Tuesday of Holy Week
Isaiah 49:1-6  +  John 13:21-33,36-38
March 30, 2021

So Judas took the morsel and left at once.  And it was night.

On the last two days of Lent before the Sacred Triduum starts, the Gospel Reading focuses on Judas Iscariot.  Yet while tomorrow’s passage from Matthew looks solely at Judas, today’s passage from John also looks at Peter, another apostle who will betray Jesus.

Jesus is God.  As a divine person, He could at any moment during Holy Week have turned away from the path leading to Calvary.  Even on the afternoon of Good Friday as He hung upon the Cross, He could have miraculously escaped, transporting Himself far away to safety:  indeed, even to Heaven.

All that is to say that Jesus is the primary “actor” in the drama of Holy Week.  The acts that Jesus did or did not carry out during Holy Week determined man’s salvation.  Any other “actor” within this drama is a second-string player.

Why, then, do the Gospel Readings today and tomorrow focus more upon those who betrayed Jesus than on Our Savior Himself?  The answer is that the Church is calling you to recognize yourself in Judas and Peter.

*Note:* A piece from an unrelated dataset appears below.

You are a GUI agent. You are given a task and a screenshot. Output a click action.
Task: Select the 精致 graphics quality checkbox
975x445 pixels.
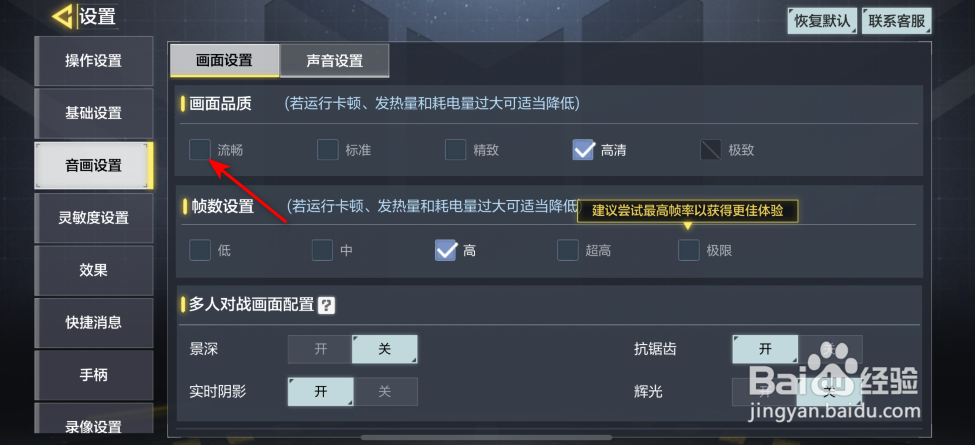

In the sinful persons of Judas and Peter we witness two different types of betrayal:  Judas by deed, Peter by word; Judas with a kiss, Peter by turning his back.  Judas cries, “Hail, Rabbi!”, while Peter cries, “I do not know the man!”

There are many different ways in our lives by which we betray Jesus.  But there is only one way for the chasm between our sins and God’s love to be bridged, and that is Jesus’ self-sacrifice upon the Cross.